# PASSAGE TO READ:
==================================================
The role of the chosen medium in the creation and reception of a work has been explored by various disciplines, including aesthetics, communication, and narratology. While some scholars defend a doctrine of medium purity (Greenberg), even arguing that "the medium is the message" (McLuhan), others deny the influence of a particular medium, like the structuralist narratologists who consider fabula or story as a mental construct that is completely independent of the medium used. In contrast to these rather extreme positions, and like some other scholars (Herman, Davies, Ryan), I would argue for a position that acknowledges variable degrees of influence of media on the process of telling a story. In other words, though stories told in various media may use a common stock of narrative design principles, they exploit them in different, media-specific ways (Herman 51).

In what follows I shall focus on some narrative opportunities and constraints in the medium of comics, as compared to those of other narrative media such as printed texts and cinema. Graphic narratives, a term that in my usage encompasses the comic book, bande dessinée [comic strip], and Japanese manga, constitute a spatio-temporal medium that can combine two channels, a visual and a verbal one. Further, this medium is associated with well known narrative traditions and publication formats, such as American superhero comics, Japanese shojo manga, graphic novels and many others.1 As a hybrid medium, the graphic narrative shares many features with other media, but uses those features in unique ways; think of drawing styles, the mise en scène in panels, the way verbal and visual elements are combined (e.g., in speech or thought balloons), the breakdown (or "découpage") of story elements into distinct panels, and the interaction between individual panels and page layouts. It will not be feasible for me to analyze here all these aspects of comics as a medium for storytelling. Hence I will limit myself to just three aspects of graphic narration: drawing styles, the temporal dimensions of individual panels, and the interpretation of sequences of panels. [End Page 14]

Graphic Narrative Style

I will approach issues of graphic narration via the broader phenomenon of style, which involves in the case of the comics medium the graphic style, as well as the composition (mise en scène, framing) and sequencing of panels. Style is for the Russian Formalists (and for theorists like Bordwell [see Narration]) the reader's gateway to the fabula and the sjuzhet—that is, the chronological sequence of events recounted in a narrative, on the one hand, and the sequentially arranged discourse cues that allow the reader to construct a time-line for those events, on the other hand. These terms—style, sjuzhet, and fabula—provide an entry point for the study of the influence of a medium on narration, because they allow the analyst to differentiate between three levels or aspects of the interface between narrative and medium. Only the first level—style—can be directly perceived by the reader of graphic narratives; this level encompasses the lines and colors that form images and the letters that form words and sentences. In turn, the level of style provides access to the sjuzhet, or the actual composition or emplotment of events in the work. Via the sjuzhet the reader / spectator then constructs the fabula or story—the chronological sequence of events as they are supposed to have occurred in the time-space universe of the narrative being interpreted.
==================================================
# SOURCE DATA:
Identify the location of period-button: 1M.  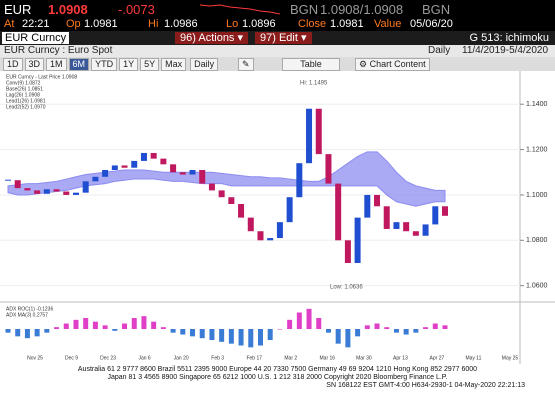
==================================================
# TASK INSTRUCTIONS:
Continue the passage on narration in comics from its last sentence, keeping its argument and academic tone.

# TASK OUTPUT:
But though this theoretical framework is widely shared among narratologists, film scholar Torben Grodal ("The PECMA Flow" 6) questions its applicability to cinema, thereby shedding light on the medium-specific qualities of graphic narratives. For Grodal, watching a film does not foreground the process of reconstructing an independently existing fabula, because "The viewer primarily experiences the film as a simulation of real life events that come into evidence as the film progresses." Thus Grodal considers discourse elements not as ways of presenting a story or fabula, but as modifications to the canonical story form that create different emotional modes. To differentiate between story and plot is, for Grodal, only useful when...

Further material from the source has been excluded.